Les libéraux subissent de plein fouet et pour la première fois, à l’occasion de leur déclaration des revenus de 2024, l’impact de la nouvelle doctrine fiscale publiée le 15 décembre 2022, les contraignant à distinguer artificiellement deux parties dans leur rémunération, soumises à deux régimes fiscaux distincts, entrainant complexité et incompréhension devant ce système qui ne concerne que certains professionnels et pas les autres. L’espoir résidait dans un recours du Conseil national des barreaux (CNB) devant le Conseil d’État, lequel vient de le rejeter, en étendant le régime contesté à toutes les professions et à toutes les formes sociales. L’arrêt annule toutefois certains éléments de détail du nouveau régime. 

Il y a des réformes qui vous saisissent d’incrédulité. On se dit que ce n’est pas possible, que c’est inique, que le bon sens va l’emporter. Et puis non ! Le texte est adopté et il faut subir. Ce scénario vient de se dérouler pour certaines professions libérales réglementées (PLR), à savoir les professions juridiques et judiciaires (PJJ), qui se sont vu imposer un très improbable régime de distinction de leurs rémunérations par une modification de la doctrine fiscale intervenue le 15 décembre 2022 et dont la mise en œuvre, initialement immédiate, a été reportée au 1er janvier 2024, de sorte que c’est maintenant que les effets pratiques sont ressentis, au moment de la déclaration des revenus de 2024.

Cette réforme, qui vient s’ajouter à plusieurs autres spécificités désagréables du régime des libéraux, crée une nouvelle discrimination entre les PLR, puisque certaines professions y échappent, bien qu’exerçant sur le même marché que celles qui y sont soumises, et à l’égard des commerçants, industriels, artisans et agriculteurs.

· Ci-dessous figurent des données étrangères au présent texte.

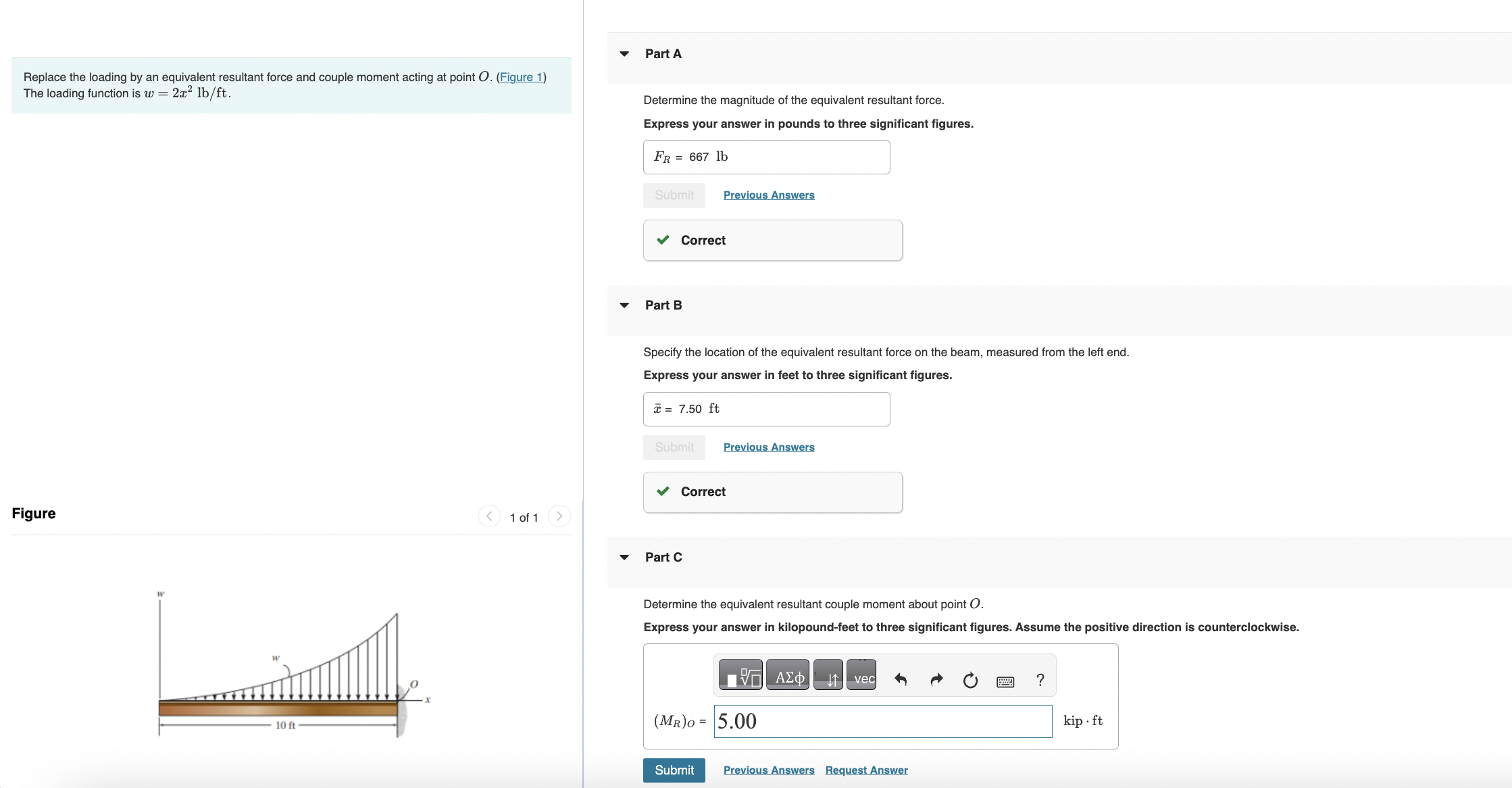Click the vec vector notation icon
1512x788 pixels.
pos(862,676)
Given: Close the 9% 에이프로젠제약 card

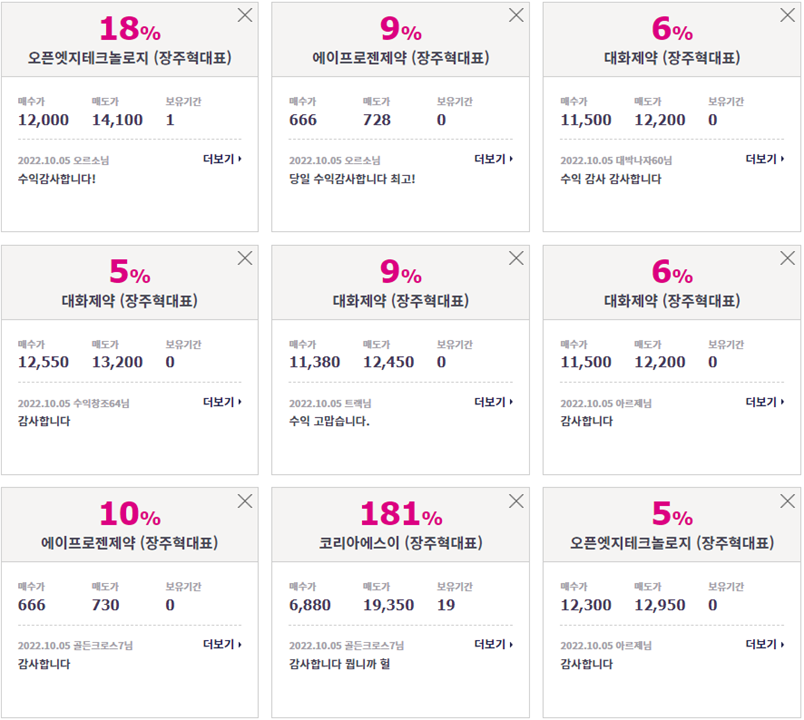Looking at the screenshot, I should pyautogui.click(x=516, y=15).
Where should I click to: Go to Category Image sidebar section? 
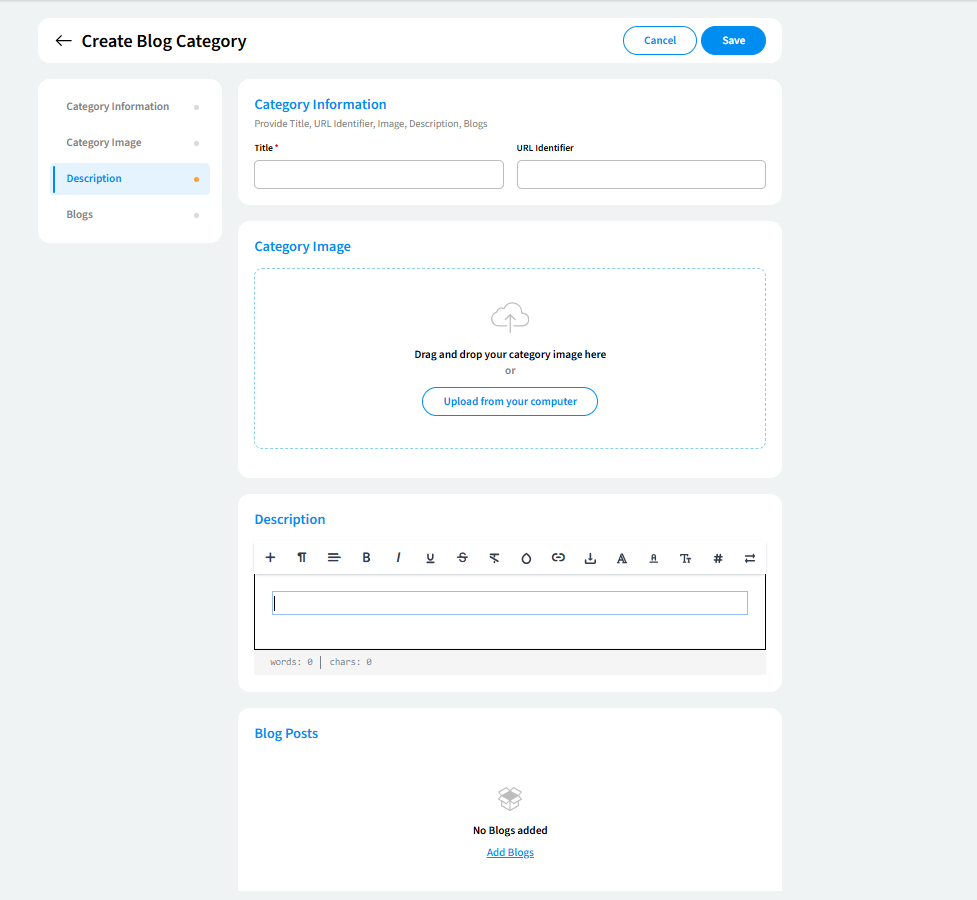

Saisi d’un recours par le CNB, auquel aucune autre profession n’a voulu se joindre, le Conseil d’État vient de rejeter la plupart de ses demandes par un arrêt du 8 avril 2025.

Rappel des épisodes précédents

On rappellera brièvement la genèse de cette étrange réforme laquelle a fait l’objet d’un commentaire détaillé dans ces colonnes (P. Touzet, Rémunérations des associés de SEL : un régime strict, discriminatoire, et des incertitudes nombreuses, Dalloz actualité, 27 nov. 2023).

À l’origine, le régime fiscal applicable aux rémunérations des associés et dirigeants de sociétés d’exercice libéral (SEL) a subi d’importantes perturbations, à la suite de deux arrêts rendus par le Conseil d’État en 2013 et en 2017 (CE 16 oct. 2013, n° 339822 ; 8 déc. 2017, n° 409429, nous avions commenté, à l’époque, cette seconde décision).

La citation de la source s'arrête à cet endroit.